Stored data
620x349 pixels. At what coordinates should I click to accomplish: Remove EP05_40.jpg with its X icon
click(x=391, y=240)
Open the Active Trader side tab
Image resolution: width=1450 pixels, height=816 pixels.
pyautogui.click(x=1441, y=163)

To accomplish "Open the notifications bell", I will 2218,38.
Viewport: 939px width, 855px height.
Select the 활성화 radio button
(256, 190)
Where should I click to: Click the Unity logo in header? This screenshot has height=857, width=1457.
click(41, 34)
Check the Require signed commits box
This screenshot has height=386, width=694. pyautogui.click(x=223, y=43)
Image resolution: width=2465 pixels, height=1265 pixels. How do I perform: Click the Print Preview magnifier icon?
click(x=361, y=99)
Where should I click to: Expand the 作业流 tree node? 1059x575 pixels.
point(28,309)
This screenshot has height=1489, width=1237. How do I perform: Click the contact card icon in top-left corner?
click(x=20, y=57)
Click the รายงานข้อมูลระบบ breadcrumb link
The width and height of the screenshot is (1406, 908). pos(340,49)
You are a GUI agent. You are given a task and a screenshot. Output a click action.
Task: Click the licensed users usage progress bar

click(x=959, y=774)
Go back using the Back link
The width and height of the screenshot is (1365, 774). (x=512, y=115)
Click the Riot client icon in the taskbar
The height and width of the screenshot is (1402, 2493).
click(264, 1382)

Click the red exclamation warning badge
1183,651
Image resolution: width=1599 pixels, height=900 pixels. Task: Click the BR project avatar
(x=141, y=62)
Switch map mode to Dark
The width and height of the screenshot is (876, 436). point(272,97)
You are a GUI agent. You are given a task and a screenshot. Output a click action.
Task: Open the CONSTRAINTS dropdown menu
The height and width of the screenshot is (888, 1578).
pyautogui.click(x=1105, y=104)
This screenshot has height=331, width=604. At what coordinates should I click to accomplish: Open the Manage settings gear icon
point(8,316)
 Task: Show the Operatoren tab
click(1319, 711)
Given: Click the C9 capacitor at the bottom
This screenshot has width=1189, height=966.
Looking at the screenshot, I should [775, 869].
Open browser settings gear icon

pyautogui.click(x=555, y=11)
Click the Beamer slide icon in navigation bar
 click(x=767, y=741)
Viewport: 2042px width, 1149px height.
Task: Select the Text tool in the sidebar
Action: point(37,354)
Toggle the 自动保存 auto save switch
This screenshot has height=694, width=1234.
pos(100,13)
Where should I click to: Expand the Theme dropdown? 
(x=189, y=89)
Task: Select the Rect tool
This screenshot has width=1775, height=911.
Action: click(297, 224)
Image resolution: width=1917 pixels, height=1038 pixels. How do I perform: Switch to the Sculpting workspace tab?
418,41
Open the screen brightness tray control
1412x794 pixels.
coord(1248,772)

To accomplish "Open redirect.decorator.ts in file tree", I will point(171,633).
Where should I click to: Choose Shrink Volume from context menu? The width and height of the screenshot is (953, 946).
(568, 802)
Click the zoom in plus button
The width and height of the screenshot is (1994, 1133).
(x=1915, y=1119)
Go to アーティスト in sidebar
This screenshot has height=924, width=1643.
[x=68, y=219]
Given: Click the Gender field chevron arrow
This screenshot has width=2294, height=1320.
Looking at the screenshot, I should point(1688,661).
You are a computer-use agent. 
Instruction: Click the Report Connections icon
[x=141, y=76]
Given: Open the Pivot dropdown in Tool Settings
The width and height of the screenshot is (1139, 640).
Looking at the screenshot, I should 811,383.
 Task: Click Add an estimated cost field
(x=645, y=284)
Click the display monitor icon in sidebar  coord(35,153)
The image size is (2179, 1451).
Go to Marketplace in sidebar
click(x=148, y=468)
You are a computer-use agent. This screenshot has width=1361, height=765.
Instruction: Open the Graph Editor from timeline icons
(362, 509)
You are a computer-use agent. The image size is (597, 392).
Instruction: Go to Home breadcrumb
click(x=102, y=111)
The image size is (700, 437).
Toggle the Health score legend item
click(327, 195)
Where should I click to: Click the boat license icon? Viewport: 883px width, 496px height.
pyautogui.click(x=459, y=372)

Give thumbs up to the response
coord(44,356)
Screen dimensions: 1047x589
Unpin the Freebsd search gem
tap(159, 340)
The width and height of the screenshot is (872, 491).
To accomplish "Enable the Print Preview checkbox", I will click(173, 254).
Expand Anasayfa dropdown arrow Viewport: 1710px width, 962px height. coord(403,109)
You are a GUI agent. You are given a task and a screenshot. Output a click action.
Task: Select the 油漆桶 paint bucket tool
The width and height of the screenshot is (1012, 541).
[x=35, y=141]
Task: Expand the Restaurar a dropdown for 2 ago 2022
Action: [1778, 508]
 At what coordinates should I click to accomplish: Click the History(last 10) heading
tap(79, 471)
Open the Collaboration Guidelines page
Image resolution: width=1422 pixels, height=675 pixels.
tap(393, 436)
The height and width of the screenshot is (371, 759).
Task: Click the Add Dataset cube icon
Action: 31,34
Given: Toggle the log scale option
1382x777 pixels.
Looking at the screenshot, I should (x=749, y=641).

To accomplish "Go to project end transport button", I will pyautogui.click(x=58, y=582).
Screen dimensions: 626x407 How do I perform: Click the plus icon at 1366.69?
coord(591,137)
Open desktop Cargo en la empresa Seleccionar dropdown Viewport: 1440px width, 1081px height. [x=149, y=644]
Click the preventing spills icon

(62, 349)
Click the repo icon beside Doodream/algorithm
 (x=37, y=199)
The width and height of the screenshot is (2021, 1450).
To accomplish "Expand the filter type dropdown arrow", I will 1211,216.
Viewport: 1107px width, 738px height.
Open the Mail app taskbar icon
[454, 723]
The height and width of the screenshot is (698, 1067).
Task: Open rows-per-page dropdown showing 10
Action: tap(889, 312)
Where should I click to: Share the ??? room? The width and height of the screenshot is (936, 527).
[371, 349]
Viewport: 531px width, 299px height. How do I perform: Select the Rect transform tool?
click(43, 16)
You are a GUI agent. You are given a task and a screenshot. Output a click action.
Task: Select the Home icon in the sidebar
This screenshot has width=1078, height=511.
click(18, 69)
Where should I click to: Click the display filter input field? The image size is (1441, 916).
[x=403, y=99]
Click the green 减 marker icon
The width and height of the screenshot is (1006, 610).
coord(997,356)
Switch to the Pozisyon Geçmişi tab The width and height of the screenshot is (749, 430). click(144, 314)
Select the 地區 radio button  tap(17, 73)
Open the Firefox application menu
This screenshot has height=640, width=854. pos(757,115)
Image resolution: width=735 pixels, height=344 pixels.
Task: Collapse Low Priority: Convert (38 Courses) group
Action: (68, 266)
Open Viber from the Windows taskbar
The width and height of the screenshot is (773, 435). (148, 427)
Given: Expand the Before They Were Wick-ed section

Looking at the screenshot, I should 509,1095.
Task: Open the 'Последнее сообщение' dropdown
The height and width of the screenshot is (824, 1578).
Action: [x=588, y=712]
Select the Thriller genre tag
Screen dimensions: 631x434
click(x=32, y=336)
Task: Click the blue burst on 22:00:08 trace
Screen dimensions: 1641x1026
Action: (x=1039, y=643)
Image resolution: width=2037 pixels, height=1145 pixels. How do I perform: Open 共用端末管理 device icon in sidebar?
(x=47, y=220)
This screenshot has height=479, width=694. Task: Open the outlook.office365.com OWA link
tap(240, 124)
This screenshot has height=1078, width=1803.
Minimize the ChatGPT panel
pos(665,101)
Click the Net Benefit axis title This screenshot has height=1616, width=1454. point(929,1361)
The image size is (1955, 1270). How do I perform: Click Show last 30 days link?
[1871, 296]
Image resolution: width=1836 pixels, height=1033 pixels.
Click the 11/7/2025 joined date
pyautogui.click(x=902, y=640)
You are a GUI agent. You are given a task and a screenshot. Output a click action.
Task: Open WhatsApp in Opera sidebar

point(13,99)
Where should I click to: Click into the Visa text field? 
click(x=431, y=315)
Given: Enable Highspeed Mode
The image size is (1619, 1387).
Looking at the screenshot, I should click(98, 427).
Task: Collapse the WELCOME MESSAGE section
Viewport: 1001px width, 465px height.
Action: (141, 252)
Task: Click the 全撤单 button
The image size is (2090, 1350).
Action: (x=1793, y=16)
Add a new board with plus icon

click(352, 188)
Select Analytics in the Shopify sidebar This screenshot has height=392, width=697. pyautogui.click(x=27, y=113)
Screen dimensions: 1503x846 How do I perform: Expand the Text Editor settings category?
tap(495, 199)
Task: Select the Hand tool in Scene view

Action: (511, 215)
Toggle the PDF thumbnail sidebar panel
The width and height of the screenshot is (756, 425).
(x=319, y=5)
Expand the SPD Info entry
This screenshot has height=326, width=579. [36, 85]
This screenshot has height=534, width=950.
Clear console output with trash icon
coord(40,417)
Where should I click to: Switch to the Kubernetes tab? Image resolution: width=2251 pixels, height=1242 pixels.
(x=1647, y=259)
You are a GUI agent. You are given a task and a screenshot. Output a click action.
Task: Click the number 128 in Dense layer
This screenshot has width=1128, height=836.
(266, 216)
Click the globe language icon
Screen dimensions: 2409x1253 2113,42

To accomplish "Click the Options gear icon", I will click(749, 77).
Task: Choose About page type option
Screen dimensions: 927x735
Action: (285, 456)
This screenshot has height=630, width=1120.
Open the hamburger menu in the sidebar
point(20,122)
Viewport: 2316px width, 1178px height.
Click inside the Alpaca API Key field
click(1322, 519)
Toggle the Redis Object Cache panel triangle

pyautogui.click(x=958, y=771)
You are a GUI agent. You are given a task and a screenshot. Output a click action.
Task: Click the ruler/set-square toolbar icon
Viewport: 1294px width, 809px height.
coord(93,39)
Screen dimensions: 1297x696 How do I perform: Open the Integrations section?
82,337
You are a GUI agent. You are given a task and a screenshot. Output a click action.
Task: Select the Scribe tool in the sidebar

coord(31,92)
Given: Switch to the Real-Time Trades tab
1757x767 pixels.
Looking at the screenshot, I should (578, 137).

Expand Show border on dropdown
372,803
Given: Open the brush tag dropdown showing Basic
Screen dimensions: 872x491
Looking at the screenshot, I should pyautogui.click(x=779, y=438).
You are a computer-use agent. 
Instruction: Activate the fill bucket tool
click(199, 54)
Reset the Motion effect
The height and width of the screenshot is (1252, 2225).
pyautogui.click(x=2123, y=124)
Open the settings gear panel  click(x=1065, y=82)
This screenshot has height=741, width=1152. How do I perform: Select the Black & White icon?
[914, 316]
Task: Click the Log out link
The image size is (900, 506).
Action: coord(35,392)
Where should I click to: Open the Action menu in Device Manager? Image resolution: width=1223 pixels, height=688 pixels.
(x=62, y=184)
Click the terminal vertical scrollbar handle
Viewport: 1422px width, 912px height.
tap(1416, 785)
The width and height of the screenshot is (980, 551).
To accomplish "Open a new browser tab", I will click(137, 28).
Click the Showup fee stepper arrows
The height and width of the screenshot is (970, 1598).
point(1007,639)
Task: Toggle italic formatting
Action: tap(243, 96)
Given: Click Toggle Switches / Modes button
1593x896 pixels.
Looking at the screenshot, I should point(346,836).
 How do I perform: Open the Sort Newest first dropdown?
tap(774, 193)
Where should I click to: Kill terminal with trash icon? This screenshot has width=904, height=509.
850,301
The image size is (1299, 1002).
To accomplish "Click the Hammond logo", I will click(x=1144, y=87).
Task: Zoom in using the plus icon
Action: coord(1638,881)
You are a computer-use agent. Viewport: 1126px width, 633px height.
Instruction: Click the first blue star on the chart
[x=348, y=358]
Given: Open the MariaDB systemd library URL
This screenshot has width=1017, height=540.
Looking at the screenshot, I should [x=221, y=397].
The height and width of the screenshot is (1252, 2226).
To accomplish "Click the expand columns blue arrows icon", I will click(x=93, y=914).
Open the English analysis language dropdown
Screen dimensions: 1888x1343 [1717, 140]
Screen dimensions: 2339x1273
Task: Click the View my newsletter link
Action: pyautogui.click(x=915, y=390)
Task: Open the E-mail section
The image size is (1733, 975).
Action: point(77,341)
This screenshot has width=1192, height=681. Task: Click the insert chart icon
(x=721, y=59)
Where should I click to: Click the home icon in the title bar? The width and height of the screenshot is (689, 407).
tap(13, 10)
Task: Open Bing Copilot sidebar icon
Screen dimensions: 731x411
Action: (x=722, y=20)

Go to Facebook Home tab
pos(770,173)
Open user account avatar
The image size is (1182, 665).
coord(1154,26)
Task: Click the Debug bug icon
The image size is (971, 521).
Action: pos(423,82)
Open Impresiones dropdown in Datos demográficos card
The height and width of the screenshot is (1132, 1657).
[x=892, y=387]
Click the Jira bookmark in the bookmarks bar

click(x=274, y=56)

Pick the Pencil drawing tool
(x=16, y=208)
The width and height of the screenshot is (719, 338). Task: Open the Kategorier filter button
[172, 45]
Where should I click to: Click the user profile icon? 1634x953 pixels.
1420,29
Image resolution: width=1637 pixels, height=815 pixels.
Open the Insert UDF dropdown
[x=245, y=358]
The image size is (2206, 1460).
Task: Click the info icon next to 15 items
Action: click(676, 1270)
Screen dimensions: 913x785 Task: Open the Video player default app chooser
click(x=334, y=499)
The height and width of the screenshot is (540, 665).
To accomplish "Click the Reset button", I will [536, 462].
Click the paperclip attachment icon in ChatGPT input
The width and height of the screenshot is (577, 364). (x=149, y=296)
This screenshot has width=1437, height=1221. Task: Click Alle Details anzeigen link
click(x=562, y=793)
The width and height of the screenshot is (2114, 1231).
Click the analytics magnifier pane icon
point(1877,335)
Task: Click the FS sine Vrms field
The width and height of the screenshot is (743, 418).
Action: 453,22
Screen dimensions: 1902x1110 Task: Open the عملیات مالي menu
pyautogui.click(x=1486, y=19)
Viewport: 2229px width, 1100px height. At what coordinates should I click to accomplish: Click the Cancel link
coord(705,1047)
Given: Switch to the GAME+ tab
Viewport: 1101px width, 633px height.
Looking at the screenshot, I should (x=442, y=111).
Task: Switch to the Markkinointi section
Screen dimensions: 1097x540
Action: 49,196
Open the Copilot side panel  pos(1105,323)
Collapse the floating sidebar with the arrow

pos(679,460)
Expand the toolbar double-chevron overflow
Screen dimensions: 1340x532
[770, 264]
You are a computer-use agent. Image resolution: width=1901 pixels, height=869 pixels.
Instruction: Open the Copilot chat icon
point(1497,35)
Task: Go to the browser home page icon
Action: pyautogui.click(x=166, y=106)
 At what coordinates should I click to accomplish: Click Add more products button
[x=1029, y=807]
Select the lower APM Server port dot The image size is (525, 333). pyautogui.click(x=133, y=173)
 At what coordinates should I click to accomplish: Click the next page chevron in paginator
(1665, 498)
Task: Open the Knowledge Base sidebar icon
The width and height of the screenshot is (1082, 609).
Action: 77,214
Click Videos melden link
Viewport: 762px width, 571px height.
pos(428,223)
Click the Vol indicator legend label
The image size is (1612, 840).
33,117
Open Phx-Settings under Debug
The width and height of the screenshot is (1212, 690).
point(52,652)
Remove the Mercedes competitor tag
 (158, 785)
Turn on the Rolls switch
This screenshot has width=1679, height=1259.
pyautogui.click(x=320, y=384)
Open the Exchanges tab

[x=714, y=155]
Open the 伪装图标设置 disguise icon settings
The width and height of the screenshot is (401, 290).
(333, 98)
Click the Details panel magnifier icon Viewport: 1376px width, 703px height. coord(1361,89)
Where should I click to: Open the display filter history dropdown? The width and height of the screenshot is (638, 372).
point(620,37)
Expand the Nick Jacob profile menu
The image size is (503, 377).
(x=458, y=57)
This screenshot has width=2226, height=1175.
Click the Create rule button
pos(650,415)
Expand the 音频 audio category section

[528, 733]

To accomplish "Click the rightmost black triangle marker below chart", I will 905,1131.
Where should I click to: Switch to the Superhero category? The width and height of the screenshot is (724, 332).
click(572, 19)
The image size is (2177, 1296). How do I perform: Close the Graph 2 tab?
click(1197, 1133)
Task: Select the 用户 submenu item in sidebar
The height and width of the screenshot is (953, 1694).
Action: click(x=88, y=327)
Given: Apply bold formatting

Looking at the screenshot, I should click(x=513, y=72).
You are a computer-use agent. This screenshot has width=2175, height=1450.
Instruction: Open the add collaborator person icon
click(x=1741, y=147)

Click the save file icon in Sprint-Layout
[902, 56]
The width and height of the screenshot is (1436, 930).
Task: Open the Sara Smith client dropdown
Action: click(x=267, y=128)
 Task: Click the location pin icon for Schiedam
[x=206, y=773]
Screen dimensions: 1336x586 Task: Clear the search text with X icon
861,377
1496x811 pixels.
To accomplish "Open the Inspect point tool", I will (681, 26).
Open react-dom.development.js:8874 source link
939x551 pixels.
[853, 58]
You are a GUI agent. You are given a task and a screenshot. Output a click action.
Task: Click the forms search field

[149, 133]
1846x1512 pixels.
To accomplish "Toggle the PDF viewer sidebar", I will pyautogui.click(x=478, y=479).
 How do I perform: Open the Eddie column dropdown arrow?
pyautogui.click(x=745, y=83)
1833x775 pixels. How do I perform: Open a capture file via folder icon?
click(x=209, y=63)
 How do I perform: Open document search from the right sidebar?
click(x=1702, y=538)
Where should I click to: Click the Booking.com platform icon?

DIRECTIONS FOR THIS TASK |
In the data above, find the line that contains "Where should I click to: Click the boat" and the line that contains "The width and height of the screenshot is (872, 491).". Repeat exactly those lines and every line between them, and only those.

EXPECTED OUTPUT |
Where should I click to: Click the boat license icon? Viewport: 883px width, 496px height.
pyautogui.click(x=459, y=372)

Give thumbs up to the response
coord(44,356)
Screen dimensions: 1047x589
Unpin the Freebsd search gem
tap(159, 340)
The width and height of the screenshot is (872, 491).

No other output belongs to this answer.